In 1966 he was drafted into the medical soap Emergency Ward-10 to bring a bit of conflict as Dr Warren Kent, head of a new accident unit. After Z-Cars he cropped up on television regularly, playing Geordie Watson in when The Boat Comes in (1977-81), Peter Talbot in Our John Willie (1980) and Robson Green’s father in The Gambling Man (1995) as well as roles in everything from Blake’s 7 (1978) and Sorry! (1981) to Spender (1991) and Harbour Lights (2000).

His film credits included Voyage of the Damned (1976), Dawn of the Dragonslayer (2011) and the forthcoming Summer Can Wait. He was also a prolific writer – he had many original screenplays, five episodes of The Paper Lads (1977/78) and one of Z-Cars made for television, penned a number of pantomimes, and had plays produced on stage and by BBC Radio 4. Voice work included winning a Gold Award for his narration of the feature-length documentary The Destiny of Britain (2007) and rekindling his proud association with Doctor Who for the audio adventure series Dark Eyes (2012, with Paul McGann).

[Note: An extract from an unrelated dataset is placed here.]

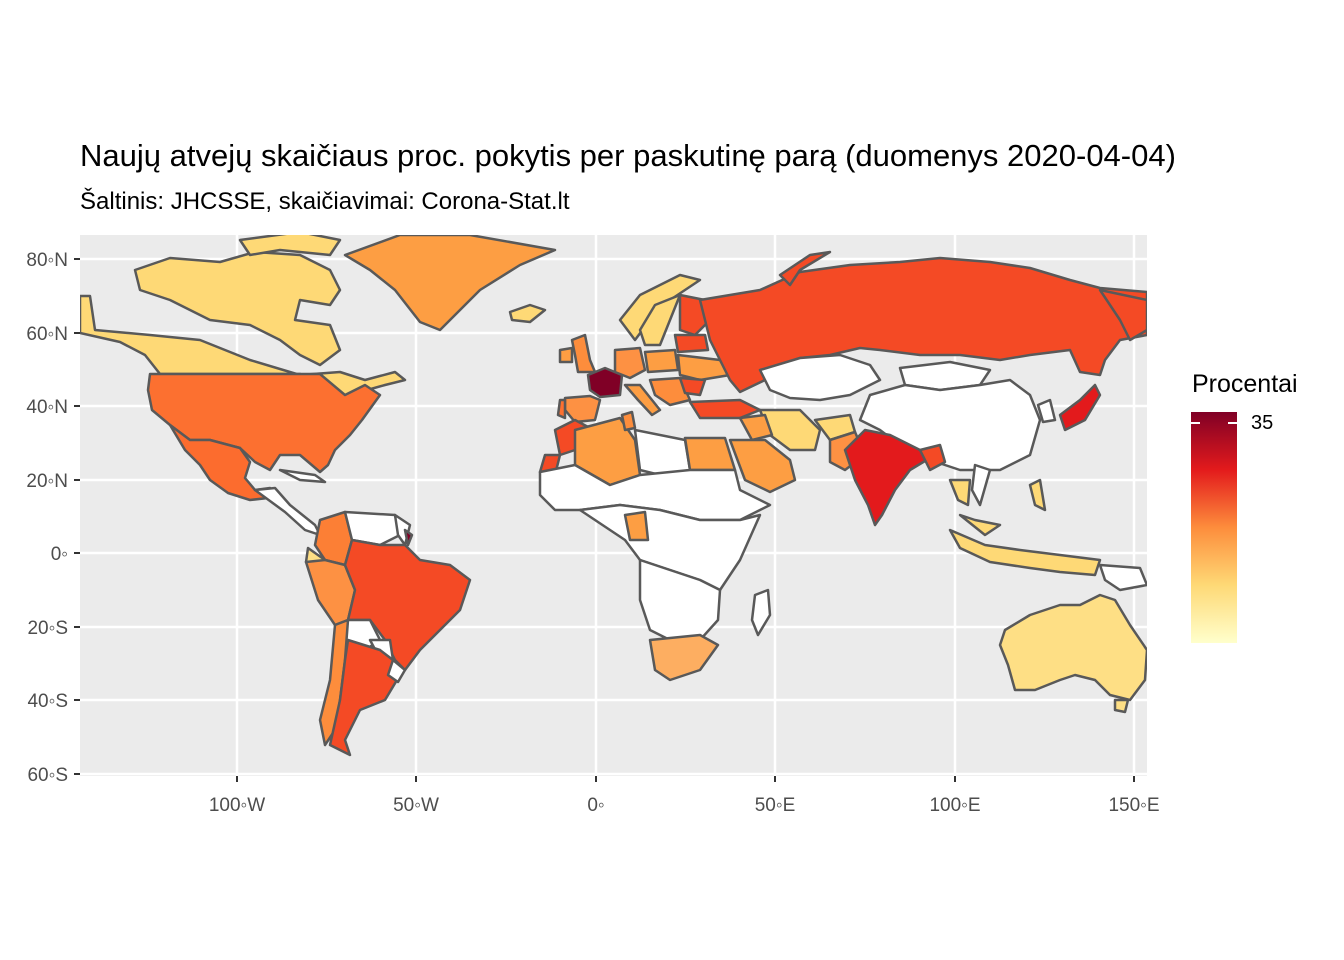  What do you see at coordinates (684, 806) in the screenshot?
I see `x-tick-labels: 100◦W 50◦W 0◦ 50◦E 100◦E 150◦E` at bounding box center [684, 806].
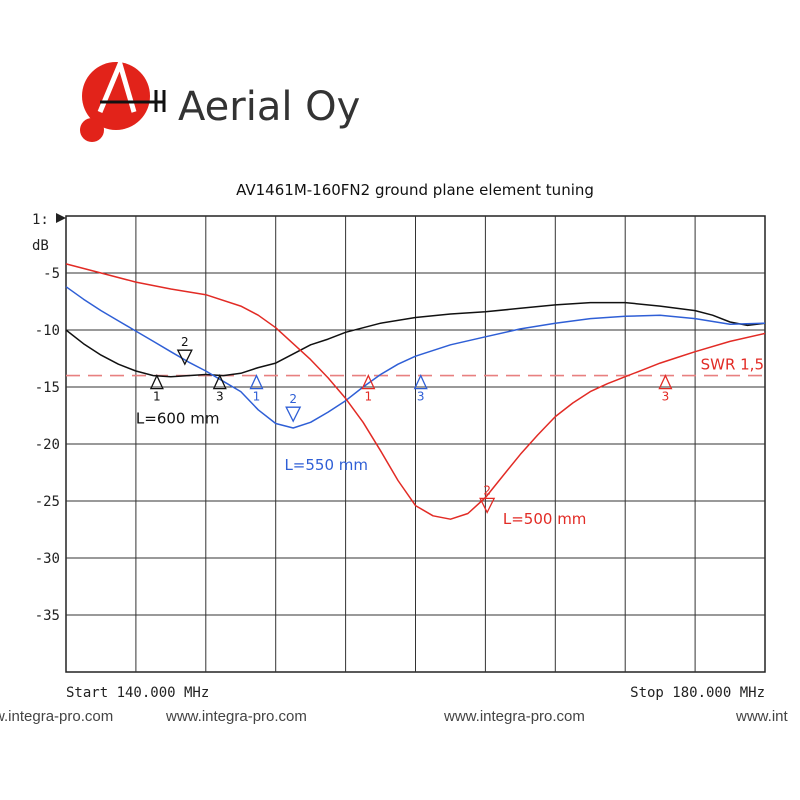 The height and width of the screenshot is (800, 800). What do you see at coordinates (61, 218) in the screenshot?
I see `scale-pointer-icon` at bounding box center [61, 218].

He remained committed to his craft, and saw passing on his knowledge and experience as an obligation. He was more than happy to appear in short films for fledgling directors, ran the Surrey Heath Youth Actors’ company with his wife, and was a valued and respected teacher and director with a passion for Shakespeare (voicing the Early Shakespeare video project, now rolled out across London schools). At the time of his death he was planning his next production for Farnham Repertory Theatre, his zeal undimmed.

He married the actress Yvonne Quenet in 1970 – she survives him, as do their three daughters Emma, Anne-Marie and Adele and eight grandchildren.